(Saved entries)
|---|

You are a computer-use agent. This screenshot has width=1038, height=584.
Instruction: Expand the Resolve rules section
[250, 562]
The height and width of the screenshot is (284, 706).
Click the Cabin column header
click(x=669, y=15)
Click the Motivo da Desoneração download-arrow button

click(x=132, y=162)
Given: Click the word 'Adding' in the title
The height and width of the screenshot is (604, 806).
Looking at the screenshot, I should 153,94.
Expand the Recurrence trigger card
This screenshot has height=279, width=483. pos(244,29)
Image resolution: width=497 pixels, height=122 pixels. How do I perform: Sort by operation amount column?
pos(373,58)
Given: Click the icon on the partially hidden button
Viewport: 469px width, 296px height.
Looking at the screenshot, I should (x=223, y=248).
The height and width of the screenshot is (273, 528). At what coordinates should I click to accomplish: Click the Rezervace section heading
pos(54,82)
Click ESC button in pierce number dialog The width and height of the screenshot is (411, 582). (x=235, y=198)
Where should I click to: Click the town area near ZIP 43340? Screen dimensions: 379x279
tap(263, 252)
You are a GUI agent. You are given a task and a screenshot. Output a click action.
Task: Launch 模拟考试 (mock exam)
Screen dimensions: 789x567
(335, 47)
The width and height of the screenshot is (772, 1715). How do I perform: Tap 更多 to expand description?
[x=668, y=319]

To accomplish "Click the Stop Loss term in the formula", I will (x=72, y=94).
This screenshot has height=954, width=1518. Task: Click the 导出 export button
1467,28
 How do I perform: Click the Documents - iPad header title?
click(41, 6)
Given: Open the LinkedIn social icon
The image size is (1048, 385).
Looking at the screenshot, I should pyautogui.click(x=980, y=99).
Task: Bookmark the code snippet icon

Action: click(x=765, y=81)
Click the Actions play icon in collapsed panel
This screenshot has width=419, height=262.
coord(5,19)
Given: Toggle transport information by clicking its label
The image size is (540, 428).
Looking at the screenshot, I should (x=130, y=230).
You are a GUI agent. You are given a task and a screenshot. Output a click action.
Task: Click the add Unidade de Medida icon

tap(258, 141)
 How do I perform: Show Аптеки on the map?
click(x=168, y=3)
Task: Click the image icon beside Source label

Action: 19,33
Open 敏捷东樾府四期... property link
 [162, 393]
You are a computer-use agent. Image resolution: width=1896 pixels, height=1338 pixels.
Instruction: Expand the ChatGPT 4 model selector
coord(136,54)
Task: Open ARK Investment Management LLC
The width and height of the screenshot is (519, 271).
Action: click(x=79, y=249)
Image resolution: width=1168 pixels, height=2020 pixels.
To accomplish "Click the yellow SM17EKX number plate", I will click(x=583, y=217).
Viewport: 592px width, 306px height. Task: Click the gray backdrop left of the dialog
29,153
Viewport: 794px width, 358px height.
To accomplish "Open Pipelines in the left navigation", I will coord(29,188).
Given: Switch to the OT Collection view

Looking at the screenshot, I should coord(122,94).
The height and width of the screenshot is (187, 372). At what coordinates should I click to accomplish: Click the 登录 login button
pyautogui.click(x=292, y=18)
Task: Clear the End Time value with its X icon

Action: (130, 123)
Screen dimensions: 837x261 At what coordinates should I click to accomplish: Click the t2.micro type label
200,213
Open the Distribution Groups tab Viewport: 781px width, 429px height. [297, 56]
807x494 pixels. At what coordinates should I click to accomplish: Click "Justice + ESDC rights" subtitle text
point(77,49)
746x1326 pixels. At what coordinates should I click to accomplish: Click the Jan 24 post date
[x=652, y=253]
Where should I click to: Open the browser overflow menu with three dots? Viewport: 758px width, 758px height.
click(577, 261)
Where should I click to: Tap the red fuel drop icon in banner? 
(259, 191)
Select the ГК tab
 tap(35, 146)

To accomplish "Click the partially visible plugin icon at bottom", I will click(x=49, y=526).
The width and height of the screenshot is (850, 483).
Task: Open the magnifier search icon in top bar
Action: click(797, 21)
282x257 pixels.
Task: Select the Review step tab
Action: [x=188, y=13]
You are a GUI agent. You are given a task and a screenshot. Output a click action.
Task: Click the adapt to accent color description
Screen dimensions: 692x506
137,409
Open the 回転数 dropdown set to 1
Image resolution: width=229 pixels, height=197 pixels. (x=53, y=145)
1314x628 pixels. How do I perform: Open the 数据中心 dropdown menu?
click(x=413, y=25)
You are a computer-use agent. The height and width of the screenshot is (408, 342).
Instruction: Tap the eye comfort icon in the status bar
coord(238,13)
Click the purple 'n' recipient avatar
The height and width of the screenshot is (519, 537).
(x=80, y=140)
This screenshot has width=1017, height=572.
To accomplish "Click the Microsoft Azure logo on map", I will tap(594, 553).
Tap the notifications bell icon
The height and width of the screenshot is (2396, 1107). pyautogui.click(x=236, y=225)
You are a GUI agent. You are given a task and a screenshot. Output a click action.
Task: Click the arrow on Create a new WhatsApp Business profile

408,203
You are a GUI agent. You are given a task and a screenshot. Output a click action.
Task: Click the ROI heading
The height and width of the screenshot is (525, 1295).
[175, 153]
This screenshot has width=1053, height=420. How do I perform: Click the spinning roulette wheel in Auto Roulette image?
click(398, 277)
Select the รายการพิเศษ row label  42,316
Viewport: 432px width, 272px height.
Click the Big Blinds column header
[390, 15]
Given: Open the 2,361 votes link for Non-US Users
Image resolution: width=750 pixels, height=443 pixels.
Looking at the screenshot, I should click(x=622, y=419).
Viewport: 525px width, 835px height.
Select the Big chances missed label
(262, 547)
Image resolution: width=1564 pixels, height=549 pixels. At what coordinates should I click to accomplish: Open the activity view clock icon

|---|

Return the entries above unchanged, starting at the first line and stopping after the line with "Click ESC button".

You are a computer-use agent. This screenshot has width=1038, height=584.
Instruction: Expand the Resolve rules section
[250, 562]
The height and width of the screenshot is (284, 706).
Click the Cabin column header
click(x=669, y=15)
Click the Motivo da Desoneração download-arrow button

click(x=132, y=162)
Given: Click the word 'Adding' in the title
The height and width of the screenshot is (604, 806).
Looking at the screenshot, I should 153,94.
Expand the Recurrence trigger card
This screenshot has height=279, width=483. pos(244,29)
Image resolution: width=497 pixels, height=122 pixels. How do I perform: Sort by operation amount column?
pos(373,58)
Given: Click the icon on the partially hidden button
Viewport: 469px width, 296px height.
Looking at the screenshot, I should (x=223, y=248).
The height and width of the screenshot is (273, 528). At what coordinates should I click to accomplish: Click the Rezervace section heading
pos(54,82)
Click ESC button in pierce number dialog The width and height of the screenshot is (411, 582). (x=235, y=198)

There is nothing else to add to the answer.